Berkotbah adalah tugas setiap
orang beriman. Baik pengkotbah maupun jemaat, tugasnya dalam berkotbah adalah
sama, yaitu mewartakan Firman Allah dan membantu jemaat untuk memahami makna Firman
Allah dalam hidup, serta mengalami kehadiran Tuhan dalam hidupnya. Berkotbah
bukanlah suatu tugas yang mudah, karena masalahnya bukan hanya pada sisi
persiapan dan penulisan khotbah tetapi juga pada penyampaian. Dalam hal ini bagaiman seorang pengkotbah
mengkomunikasikan maksud Allah kepada jemaat. Ada kotbah
yang sangat bagus dan bermutu yang telah lama disiapkan, akan tetapi ketika
disampaikan kepada jemaat, kotbah itu terasa kering, tidak menarik, atau pesannya tidak dapat
ditangkap oleh pendengar. Tetapi ada khotbah yang sederhana dan nampaknya
biasa-biasa saja malah menarik dan berkesan bagi pendengar. Mengapa?

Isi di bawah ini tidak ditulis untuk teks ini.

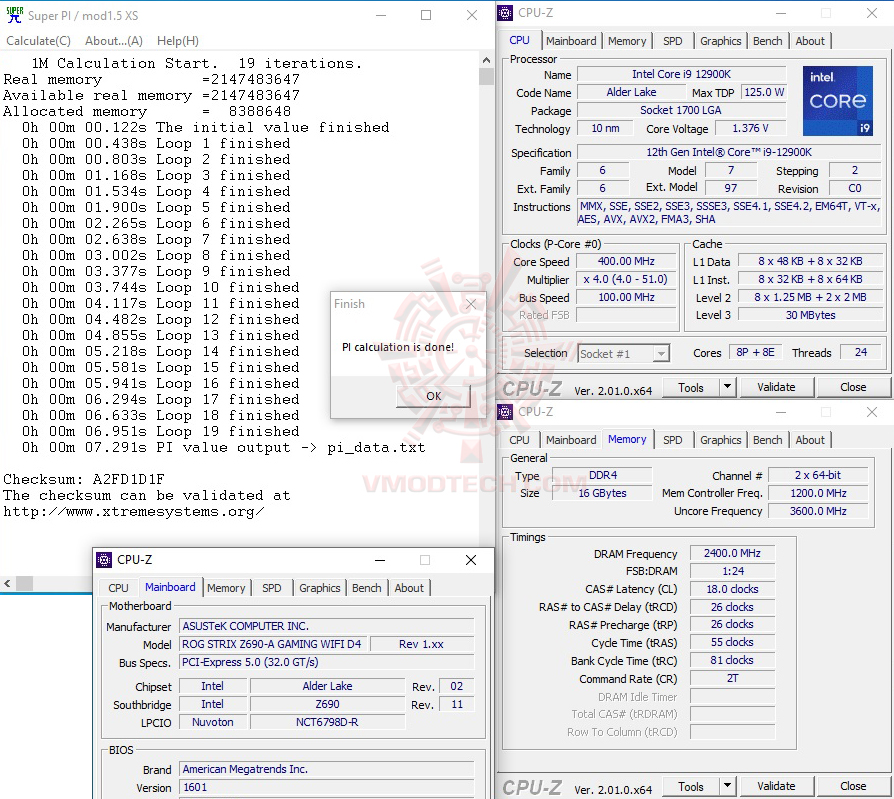Click the CPU-Z icon on the Memory window
Viewport: 894px width, 799px height.
(505, 411)
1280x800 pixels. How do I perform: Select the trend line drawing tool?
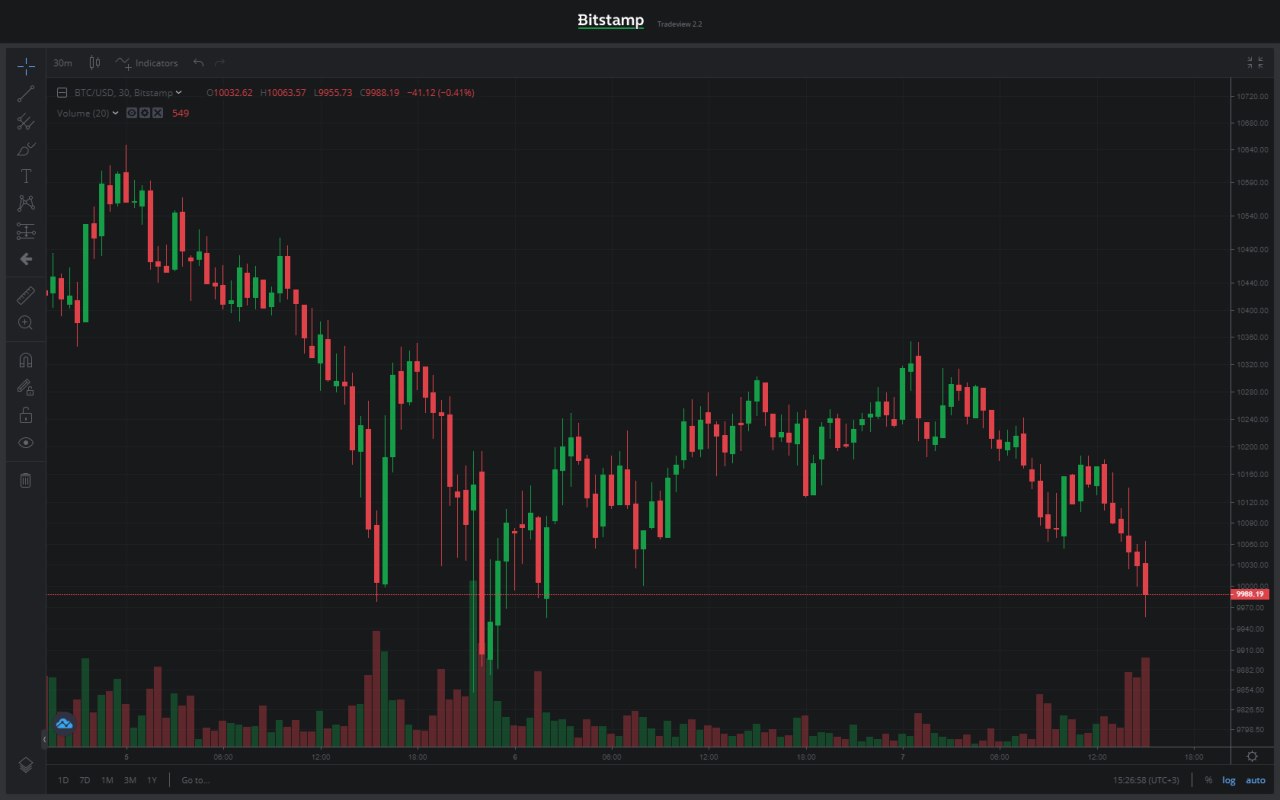(26, 95)
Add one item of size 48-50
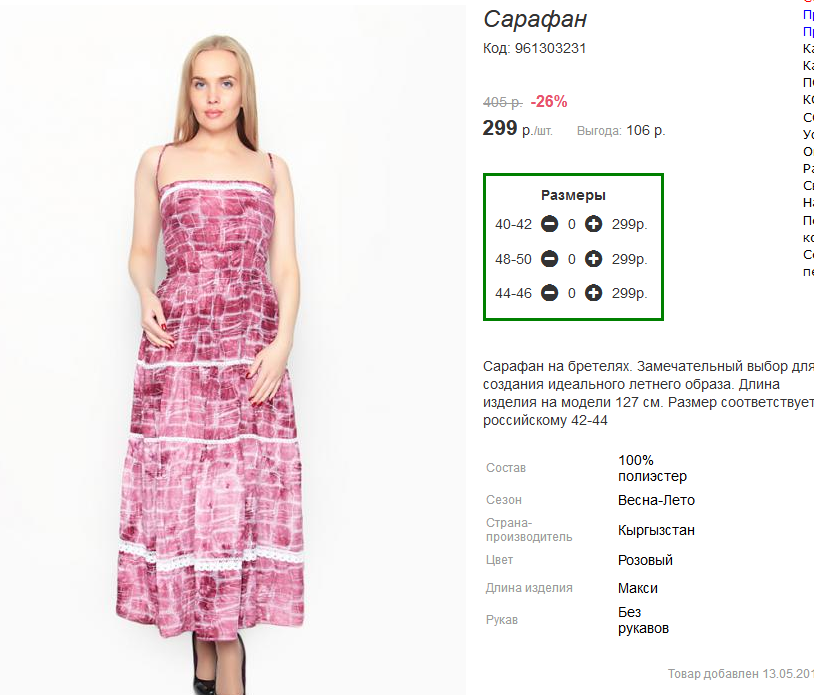Image resolution: width=814 pixels, height=695 pixels. pyautogui.click(x=593, y=258)
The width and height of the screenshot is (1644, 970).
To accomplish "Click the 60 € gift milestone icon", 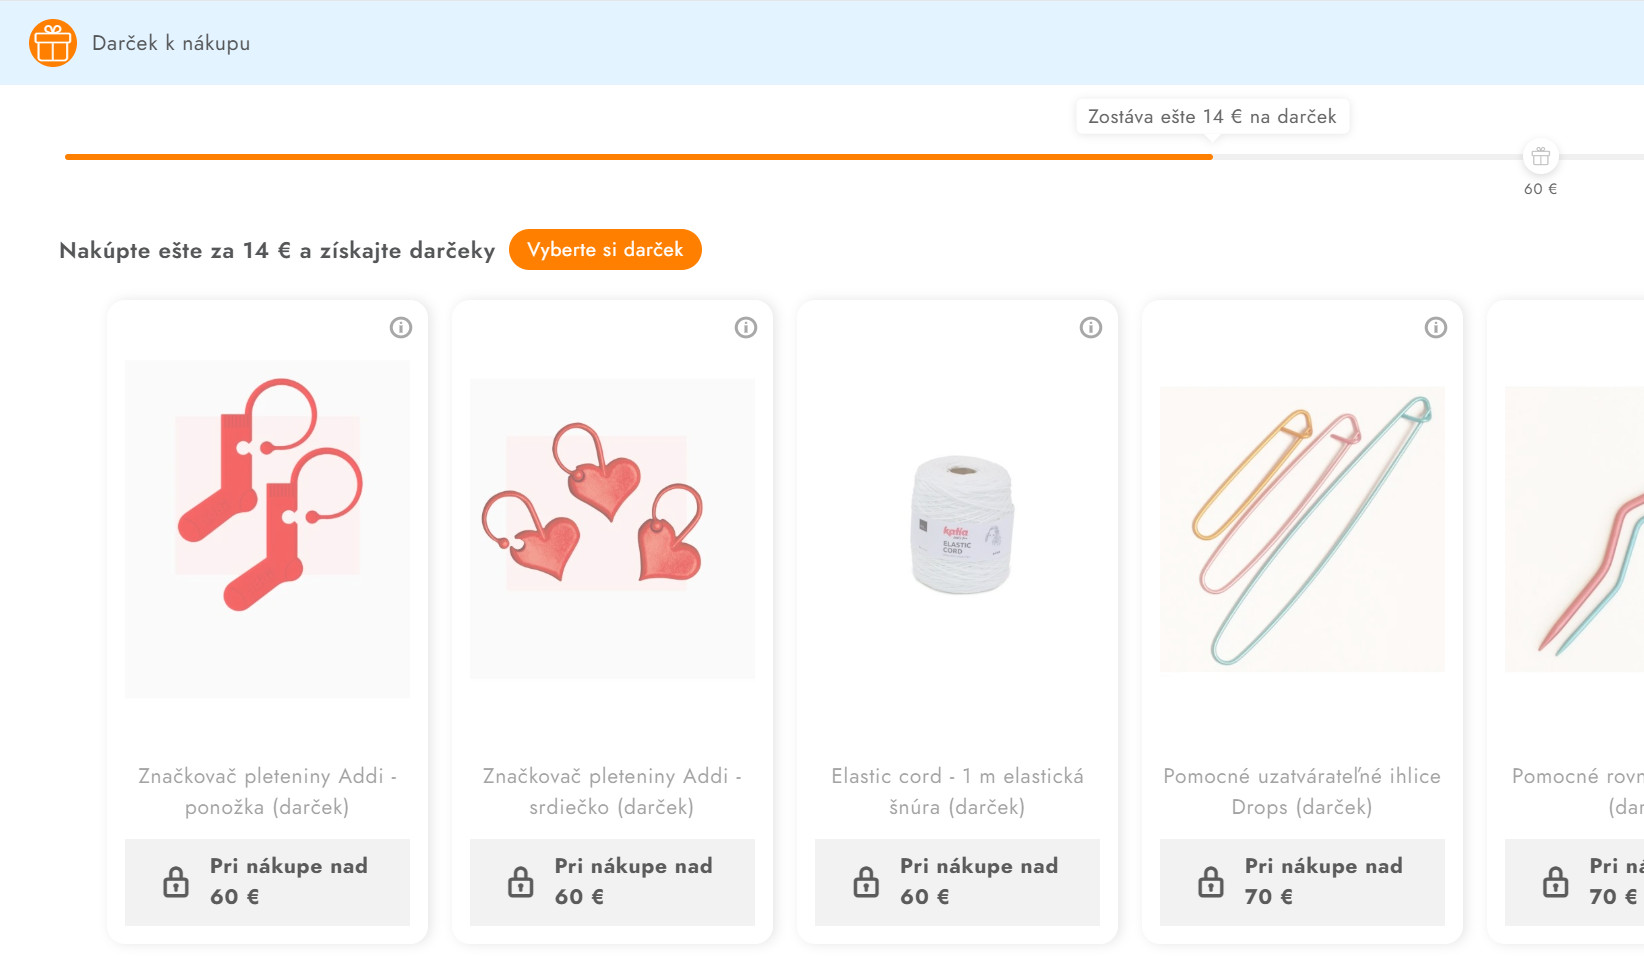I will pos(1541,157).
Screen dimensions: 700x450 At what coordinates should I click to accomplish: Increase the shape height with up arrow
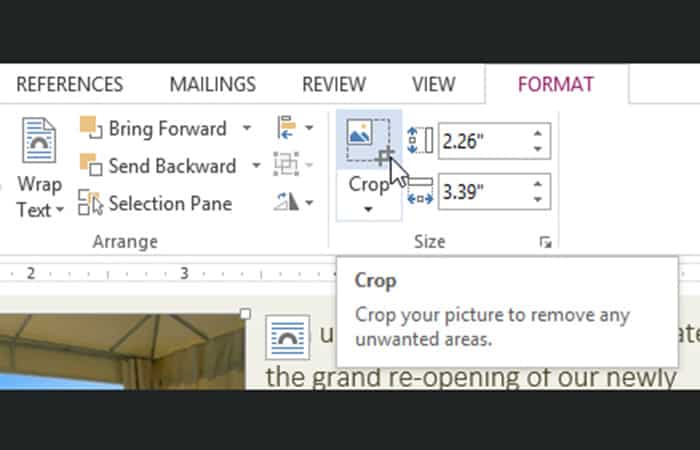(539, 133)
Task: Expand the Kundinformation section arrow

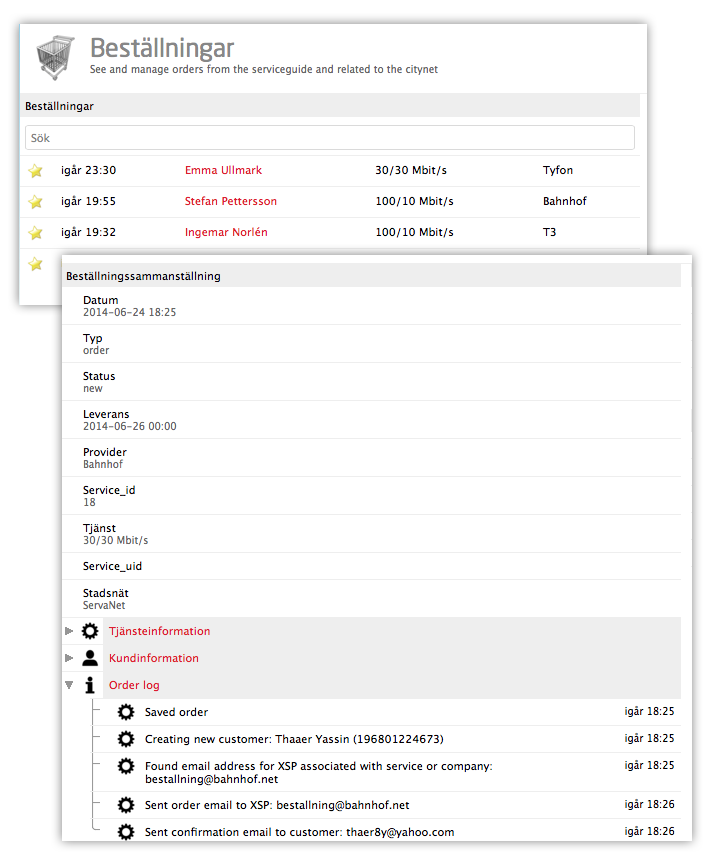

Para
pendengar atau jemaat sangat berharap akan mendapat sesuatu dari pengkotbah,
akan tetapi banyak pendengar yang akhirnya gusar dan menggerutu karena kotbah
itu disampaikan layaknya mengajar di perguruan tinggi, pengkotbah tidak melihat
jemaat dan terpaku pada teks yang dibuatnya.
Berdasarkan
latar belakang diatas penulis mencoba mengkaji suatu pendekatan komunikasi dan
media komunikasi dalam pelayanan kepada jemaat baik pelayanan gereja, mimbar
maupun diakonia pada beberapa gereja Tuhan di kota Makassar yang nantinya
memberikan gambaran singkat penggunaan komunikasi yang baik dan benar untuk
memuliakan Allah. Penulis menetapkan judul tulisan: Komunikasi dalam Pelayanan Masa
Kini.
Pokok Masalah
Bertitik tolak dengan latar belakang diatas maka pokok masalah yang
dikaji adalah:
Pertama, mengkaji bagaimana penggunaan media komunikasi digunakan di dalam gereja
untuk mengkomunikasi berita Injil kepada jemaat. Kedua, bagaimana komunikasi dalam berkotbah dapat menyampaikan
berita Injil dengan baik dan benar kepada jemaat. Ketiga, bagaimana berkomunikasi yang baik dengan jemaat dalam
pelayanan diakonia atau pelayanan perkunjungan ke jemaat.
Tujuan Penulisan
Tujuan penulisan ini
adalah: Pertama, mengetahui
pemanfaatan media komunikasi baik verbal maupun
non verbal dalam pelayanan mimbar dan diakonia. Kedua, memberikan informasi dan pengetahuan tentang komunikasi
pastoral yang baik dan benar yang dapat digunakan oleh hamba Tuhan dan
pelayanNya.
Metode Penulisan
Metode yang digunakan
adalah wawancara dengan jemaat gereja tertentu (nama gereja, nama jemaat) dengan
menanyakan beberapa pertanyaan yang relevan yang berhubungan dengan pemanfaatan
media komunikasi dalam pelayanan masa kini, evaluasi terhadap komunikasi kotbah
dan percakapan pastoral.
KOMUNIKASI PASTORAL
Pengertian Komunikasi
Pastoral
Kata komunikasi berasal dari bahasa Latin communis, yang artinya berbagi, menjadikan umum, atau bahkan untuk
“memiliki sebuah kepercayaan yang sama.” Komunikasi memampukan kita
mengembangkan pendidikan, teknik, bisnis, media dan setiap aspek dari budaya manusia. Barangkali kemampuan ini
merupakan bagian dari apa yang dinyatakan oleh Kitab Suci sebagai imago Dei (gambar Allah) di dalam diri
kita (Kej 1:26-27).[1]
Komunikasi pastoral berasal dari “pastor” atau “gembala” dan segala
sesuatunya dikaitkan dengan berbagai sarana, metode serta kandungan komunikasi
yang dibutuhkan seorang gembala agar dapat berkomunikasi dengan dan memelihara
kawanannya.[2]
Jadi komunikasi pastoral dalam arti luas
adalah semua kegiatan komunikasi Gereja dan para anggotanya. Namun dalam arti lebih
sempit dan tegas, komunikasi pastoral adalah dimensikomunikasi dari semua
pelayanan gerejawi, alat-alat komunikasi, struktur, kebutuhan serta peluang
demi pelayanan dari para pejabat gerejawi, para pelayan awam yang terlibat
secara langsung dalam karya gerejawi, dan setipa anggota gereja wajib untuk
mengkomunikasikan iman keyakinannya dalam perkataan dan perbuatan, baik secara
langsung maupun tidak langsung kepada siapa saja di sekitarnya.[3]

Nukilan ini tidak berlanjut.